___ SELECTED EXTRACT

Rep SIM is essential for DNA replication activity in N. benthamiana
Next, we assessed if the Rep SIM was needed for viral DNA replication. Thereto, we first used a virus-free plant reporter system that mimics TYLCV replication (2IR-GFP N. benthamiana; Fig. 3A) (67). In this system, transient expression of Rep (in absence of other viral proteins) is sufficient to promote RCR of the 2IR-GFP transgene cassette thereby forming circular ssDNA extrachromosomal molecules (ECMs) habouring a GFP expression cassette (35Spro::GFP) (67). With this system, we systematically tested whether introducing alanines in the SIM disrupted Rep DNA replication activity (Fig. 3B). To confirm both Rep protein stability and correct nuclear localization (43, 68) of the different variants, RFP was fused to the C-terminus (Rep-RFP). Mutating the SIM did not change the nuclear localization of the three Rep-RFP variants tested (Fig. S1E) (43,68). We also noted that upon transient expression in planta the different Rep-RFP proteins accumulated to varying but detactable levels (Fig. 3C, 3E, and 3H; Fig. S1F). When examining DNA replication activity, it was noted that the Rep variants I215/217A, V216/I217A and I215/V216/I217A displayed no discernable DNA replication activity (Fig. 3D). Although the detection of RFP fluorescence denotes expression of these variants (Fig. 3E and 3H), both the level of GFP fluorescence (Fig. 3F) and ECMs (Fig. 3G) were low compared to leaf discs expressing wildtype Rep (Fig. 3D and 3F). In order to compare the relative GFP levels, the GFP signals were adjusted according to the Rep-RFP levels (Fig. 3H); please note that low GFP expression are already occurs in absence of Rep due to the 35S promoter. Based on these observations, it is evident that the SIM is needed for DNA replication activity, with Ile217 having the strongest contribution in combination with Ile215 or Val216.

______
___ SUPPLIED INFORMATION

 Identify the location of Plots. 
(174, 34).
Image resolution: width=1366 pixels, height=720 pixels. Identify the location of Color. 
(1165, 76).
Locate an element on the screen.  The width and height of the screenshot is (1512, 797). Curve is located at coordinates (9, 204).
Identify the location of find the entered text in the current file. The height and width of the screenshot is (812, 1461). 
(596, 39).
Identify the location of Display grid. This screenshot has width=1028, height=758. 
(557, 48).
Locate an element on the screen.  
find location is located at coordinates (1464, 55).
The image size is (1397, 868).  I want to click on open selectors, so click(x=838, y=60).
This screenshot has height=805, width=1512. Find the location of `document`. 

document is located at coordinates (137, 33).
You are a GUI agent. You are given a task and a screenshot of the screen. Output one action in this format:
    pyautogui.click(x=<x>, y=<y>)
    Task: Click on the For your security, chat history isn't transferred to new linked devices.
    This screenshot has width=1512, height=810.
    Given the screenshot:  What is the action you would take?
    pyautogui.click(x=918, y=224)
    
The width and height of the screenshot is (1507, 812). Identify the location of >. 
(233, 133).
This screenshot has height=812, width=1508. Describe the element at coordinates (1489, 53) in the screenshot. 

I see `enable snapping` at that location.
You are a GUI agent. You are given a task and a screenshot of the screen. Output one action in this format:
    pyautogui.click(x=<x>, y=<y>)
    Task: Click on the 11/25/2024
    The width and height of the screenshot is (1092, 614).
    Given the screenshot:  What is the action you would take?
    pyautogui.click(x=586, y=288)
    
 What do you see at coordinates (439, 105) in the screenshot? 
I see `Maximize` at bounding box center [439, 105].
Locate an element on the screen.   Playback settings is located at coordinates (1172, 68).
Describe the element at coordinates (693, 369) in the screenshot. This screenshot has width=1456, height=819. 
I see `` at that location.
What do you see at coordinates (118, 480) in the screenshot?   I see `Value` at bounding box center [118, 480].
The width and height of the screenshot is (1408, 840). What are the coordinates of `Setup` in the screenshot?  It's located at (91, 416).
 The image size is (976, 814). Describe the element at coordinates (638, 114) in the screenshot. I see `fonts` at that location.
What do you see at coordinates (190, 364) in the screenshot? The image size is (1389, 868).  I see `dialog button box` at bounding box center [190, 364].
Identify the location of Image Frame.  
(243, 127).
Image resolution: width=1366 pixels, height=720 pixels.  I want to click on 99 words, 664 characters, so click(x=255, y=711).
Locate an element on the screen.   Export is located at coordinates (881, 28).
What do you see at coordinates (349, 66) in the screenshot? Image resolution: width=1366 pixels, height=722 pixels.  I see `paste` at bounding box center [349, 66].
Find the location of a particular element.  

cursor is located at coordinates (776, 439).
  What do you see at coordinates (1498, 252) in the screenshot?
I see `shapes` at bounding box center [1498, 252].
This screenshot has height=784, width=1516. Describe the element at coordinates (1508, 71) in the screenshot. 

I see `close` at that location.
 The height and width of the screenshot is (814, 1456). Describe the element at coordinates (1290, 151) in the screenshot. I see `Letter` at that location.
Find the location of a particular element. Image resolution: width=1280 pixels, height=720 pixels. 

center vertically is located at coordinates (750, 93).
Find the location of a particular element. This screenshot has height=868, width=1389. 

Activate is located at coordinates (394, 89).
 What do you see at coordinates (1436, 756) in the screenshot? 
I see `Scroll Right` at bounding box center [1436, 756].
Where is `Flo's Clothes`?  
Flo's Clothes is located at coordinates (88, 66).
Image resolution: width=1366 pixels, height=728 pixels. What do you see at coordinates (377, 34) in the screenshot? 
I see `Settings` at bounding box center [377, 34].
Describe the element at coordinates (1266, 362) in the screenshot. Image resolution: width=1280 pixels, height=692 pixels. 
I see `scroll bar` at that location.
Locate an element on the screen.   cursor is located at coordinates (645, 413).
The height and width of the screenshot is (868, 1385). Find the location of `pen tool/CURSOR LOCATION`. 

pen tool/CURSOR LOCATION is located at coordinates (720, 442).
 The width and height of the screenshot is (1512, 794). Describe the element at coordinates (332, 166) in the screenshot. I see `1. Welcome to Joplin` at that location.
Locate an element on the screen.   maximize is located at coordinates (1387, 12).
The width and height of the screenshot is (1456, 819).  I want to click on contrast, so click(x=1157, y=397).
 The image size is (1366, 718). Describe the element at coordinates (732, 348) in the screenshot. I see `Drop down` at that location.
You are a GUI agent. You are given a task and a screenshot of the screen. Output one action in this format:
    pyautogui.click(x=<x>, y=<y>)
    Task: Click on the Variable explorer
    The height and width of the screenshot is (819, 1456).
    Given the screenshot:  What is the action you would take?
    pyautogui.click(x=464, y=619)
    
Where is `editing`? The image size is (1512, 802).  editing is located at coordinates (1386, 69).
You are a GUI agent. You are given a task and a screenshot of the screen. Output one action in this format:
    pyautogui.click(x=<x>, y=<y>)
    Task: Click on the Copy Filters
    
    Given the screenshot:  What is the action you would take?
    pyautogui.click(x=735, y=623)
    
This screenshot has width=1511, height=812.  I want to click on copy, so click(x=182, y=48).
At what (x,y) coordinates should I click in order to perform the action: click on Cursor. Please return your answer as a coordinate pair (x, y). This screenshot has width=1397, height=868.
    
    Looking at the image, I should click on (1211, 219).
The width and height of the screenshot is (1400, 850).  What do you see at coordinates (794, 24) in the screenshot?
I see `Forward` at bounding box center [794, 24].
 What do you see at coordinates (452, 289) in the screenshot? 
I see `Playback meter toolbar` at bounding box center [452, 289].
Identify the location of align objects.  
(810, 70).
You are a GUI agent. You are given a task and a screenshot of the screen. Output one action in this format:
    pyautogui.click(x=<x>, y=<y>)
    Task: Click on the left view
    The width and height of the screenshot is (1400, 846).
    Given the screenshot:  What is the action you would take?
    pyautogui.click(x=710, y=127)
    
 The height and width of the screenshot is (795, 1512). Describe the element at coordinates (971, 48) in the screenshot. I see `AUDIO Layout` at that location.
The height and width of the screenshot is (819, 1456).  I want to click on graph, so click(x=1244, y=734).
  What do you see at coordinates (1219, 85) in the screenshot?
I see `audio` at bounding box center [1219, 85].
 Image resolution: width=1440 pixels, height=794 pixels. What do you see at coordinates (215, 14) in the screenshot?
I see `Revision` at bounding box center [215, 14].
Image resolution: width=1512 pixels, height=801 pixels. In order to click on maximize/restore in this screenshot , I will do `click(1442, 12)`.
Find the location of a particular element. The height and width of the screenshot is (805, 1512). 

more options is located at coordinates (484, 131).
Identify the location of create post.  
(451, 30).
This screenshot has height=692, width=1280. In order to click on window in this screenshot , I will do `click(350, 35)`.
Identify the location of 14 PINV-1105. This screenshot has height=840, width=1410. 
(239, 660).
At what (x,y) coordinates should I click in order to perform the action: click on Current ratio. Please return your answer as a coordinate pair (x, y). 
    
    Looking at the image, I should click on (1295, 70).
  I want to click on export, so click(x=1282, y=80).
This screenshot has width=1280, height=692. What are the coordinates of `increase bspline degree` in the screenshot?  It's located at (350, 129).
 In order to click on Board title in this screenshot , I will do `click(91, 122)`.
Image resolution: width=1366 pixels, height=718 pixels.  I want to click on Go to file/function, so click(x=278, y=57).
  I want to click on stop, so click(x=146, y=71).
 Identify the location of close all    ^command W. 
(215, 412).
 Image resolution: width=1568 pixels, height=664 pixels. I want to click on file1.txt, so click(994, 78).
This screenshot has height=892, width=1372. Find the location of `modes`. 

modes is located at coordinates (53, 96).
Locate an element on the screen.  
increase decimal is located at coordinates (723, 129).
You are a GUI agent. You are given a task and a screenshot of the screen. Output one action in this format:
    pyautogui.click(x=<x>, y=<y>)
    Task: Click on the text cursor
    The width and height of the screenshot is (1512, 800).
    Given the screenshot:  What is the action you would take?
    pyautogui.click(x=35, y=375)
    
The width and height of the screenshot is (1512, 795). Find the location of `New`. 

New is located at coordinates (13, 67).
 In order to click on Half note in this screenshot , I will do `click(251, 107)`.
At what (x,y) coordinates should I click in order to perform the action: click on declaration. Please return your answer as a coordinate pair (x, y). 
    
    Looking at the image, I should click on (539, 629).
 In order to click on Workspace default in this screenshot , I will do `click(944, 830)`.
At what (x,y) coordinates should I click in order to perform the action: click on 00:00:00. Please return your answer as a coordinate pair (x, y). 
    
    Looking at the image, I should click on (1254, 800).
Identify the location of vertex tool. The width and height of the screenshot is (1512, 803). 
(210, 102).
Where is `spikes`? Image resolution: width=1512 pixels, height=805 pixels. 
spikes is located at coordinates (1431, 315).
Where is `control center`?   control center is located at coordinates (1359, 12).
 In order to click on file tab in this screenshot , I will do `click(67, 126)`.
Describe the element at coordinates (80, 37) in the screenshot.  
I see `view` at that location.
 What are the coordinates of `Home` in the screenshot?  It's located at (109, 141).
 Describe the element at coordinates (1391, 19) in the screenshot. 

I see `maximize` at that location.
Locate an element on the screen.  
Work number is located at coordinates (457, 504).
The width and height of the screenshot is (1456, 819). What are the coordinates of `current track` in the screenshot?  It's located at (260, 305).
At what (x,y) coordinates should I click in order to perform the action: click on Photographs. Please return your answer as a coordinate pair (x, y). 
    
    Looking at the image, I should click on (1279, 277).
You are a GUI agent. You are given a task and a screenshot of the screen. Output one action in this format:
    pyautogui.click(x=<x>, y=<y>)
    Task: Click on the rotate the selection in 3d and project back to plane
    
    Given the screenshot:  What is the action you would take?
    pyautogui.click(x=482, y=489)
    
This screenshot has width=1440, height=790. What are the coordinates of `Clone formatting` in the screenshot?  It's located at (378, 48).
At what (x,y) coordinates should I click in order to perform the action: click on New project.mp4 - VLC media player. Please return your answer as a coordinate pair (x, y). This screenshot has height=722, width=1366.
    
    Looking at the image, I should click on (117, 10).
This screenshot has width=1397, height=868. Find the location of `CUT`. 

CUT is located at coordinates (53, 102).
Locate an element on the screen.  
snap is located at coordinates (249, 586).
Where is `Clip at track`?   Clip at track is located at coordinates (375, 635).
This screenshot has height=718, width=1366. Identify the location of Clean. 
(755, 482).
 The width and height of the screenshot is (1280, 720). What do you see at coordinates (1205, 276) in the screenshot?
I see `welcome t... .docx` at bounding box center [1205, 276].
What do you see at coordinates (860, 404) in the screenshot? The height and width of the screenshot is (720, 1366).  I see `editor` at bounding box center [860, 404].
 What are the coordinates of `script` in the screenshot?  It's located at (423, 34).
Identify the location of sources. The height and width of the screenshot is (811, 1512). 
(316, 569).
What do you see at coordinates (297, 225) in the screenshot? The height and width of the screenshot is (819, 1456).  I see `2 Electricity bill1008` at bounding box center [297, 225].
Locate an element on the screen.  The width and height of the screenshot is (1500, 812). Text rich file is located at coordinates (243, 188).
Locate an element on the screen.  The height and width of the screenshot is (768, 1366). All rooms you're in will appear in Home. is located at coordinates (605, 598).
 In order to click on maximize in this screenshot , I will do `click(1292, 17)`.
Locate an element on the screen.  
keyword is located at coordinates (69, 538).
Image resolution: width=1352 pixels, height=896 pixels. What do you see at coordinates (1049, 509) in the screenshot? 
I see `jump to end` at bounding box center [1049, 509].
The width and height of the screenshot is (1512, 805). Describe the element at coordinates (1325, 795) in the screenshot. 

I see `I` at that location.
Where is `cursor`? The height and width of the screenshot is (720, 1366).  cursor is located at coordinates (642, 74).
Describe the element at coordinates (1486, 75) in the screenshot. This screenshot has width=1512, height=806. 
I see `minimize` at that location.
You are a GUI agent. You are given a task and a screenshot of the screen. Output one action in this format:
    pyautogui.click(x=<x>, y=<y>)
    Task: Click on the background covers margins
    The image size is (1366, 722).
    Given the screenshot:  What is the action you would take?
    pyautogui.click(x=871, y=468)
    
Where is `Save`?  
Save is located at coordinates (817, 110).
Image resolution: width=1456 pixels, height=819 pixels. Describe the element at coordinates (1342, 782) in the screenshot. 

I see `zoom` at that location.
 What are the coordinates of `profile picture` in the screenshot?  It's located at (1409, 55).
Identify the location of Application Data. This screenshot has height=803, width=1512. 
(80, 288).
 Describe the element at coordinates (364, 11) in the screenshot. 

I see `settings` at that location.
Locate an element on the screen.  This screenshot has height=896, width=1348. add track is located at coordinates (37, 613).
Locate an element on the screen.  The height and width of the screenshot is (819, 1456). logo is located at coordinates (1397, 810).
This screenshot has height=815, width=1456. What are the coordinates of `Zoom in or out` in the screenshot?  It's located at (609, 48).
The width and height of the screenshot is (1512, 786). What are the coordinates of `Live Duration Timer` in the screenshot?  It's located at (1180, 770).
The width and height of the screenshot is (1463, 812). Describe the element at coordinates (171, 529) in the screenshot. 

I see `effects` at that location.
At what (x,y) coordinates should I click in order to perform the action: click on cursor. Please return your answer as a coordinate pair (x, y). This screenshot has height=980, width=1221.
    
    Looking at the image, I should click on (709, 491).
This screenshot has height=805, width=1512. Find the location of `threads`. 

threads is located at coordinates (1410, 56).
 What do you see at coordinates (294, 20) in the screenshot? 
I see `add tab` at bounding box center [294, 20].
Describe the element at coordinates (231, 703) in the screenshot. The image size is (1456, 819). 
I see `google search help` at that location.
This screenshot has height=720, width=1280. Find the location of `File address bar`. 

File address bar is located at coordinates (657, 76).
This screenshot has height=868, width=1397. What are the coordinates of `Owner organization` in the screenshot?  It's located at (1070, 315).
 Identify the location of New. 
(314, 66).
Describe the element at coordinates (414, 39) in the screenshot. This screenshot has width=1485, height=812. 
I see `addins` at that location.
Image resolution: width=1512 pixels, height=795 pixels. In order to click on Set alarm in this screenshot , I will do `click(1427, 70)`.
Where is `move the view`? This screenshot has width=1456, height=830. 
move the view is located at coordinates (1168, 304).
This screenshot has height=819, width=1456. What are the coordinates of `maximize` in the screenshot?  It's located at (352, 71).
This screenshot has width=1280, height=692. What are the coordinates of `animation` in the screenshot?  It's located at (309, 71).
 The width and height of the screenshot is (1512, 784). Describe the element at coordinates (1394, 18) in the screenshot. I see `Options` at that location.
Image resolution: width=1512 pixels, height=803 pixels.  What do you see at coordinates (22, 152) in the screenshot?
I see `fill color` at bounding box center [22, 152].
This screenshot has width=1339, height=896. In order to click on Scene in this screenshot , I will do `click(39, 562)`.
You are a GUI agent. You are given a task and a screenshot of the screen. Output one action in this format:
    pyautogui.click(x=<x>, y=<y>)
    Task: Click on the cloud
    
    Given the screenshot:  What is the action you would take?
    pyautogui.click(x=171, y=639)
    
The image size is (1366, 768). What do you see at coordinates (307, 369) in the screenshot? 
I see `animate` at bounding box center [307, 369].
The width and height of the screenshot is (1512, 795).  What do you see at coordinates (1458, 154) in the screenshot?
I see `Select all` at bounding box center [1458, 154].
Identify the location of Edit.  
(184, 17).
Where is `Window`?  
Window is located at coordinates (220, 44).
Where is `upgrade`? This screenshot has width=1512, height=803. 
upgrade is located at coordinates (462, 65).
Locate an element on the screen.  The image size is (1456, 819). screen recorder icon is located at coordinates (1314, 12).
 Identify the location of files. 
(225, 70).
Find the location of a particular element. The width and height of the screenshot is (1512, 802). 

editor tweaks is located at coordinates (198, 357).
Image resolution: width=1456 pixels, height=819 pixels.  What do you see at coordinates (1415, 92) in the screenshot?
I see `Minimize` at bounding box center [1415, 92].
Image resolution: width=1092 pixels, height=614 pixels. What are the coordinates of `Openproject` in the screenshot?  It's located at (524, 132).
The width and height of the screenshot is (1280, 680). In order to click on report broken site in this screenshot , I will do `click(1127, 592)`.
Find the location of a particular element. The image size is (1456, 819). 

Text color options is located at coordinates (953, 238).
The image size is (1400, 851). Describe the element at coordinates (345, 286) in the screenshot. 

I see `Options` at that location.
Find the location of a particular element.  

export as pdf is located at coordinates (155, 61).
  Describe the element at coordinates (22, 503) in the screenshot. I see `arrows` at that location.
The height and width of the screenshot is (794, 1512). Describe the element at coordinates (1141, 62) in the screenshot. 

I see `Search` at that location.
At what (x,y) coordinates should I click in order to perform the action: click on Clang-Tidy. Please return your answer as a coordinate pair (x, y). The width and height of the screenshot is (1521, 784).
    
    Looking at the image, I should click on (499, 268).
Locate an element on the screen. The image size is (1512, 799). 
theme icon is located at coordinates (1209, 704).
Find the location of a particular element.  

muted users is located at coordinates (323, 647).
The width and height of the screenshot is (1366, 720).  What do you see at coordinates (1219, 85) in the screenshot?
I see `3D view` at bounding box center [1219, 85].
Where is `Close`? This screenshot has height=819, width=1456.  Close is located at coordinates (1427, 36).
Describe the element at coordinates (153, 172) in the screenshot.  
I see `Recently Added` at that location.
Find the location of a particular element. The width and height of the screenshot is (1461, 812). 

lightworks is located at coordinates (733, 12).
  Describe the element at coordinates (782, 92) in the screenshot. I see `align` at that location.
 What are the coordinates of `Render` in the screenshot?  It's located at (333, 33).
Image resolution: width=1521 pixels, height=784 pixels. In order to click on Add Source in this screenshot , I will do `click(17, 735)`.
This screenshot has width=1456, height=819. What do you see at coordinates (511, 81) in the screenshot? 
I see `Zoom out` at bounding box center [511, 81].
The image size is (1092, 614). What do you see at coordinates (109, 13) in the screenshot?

______

WHAT YOU HAVE TO DO ▸ Resume the passage on the Rep SIM and DNA replication after its final sentence. The entries have nothing to do with the passage on the Rep SIM and DNA replication.

ANSWER BELOW ▸
Rep SIM is also required for TYLCV replication and viral spread in plants
Although Rep DNA-replication activity was strongly impaired by introducing alanines in the SIM, we wondered whether introduction of the same mutations in an infectious viral clone would also prevent viral replication. To this end, a TYLCV infectious clone was used as previously reported (69). Three mutant variants of this clone were generated that contained different Ala substitutions in the Rep SIM, while leaving all other known viral ORFs intact (65). Based on the residual REP DNA replication activity, we hypothesized that the TYLCV variant I215/V216A would still yield an active virus, while the mutations I215/217A and I215/V216/217A (TYLCVsim) should give replication-deficient clone (‘non-infectious’). Indeed, agroinfiltration of 2IR-GFP N. benthamiana plants with wildtype TYLCV gave clear viral symptoms after three weeks including leaf curling, leaf puckering, and stunted plant growth (Fig. 4A). Also, TYLCV I215/V216A gave viral symptoms but to a lesser degree, which is in agreement with the lowered replication activity of Rep I215/V216A. TYLCV I215/217A and TYLCVsim gave no viral symptoms analogous to loss of DNA replication activity by the corresponding Rep variants. Real-time PCR analysis confirmed these findings (Fig. 4B), i.e., the viral DNA titres were relatively low for TYLCV I215/I217A and TYLCVsim in comparison to the wildtype virus. For TYLCV I215/V216A, the viral titres were one magnitude lower compared to wildtype TYLCV. These findings collectively demonstrate that Rep SIM is critical for efficient viral replication and spread, and that in particular residue Ile217 is critical.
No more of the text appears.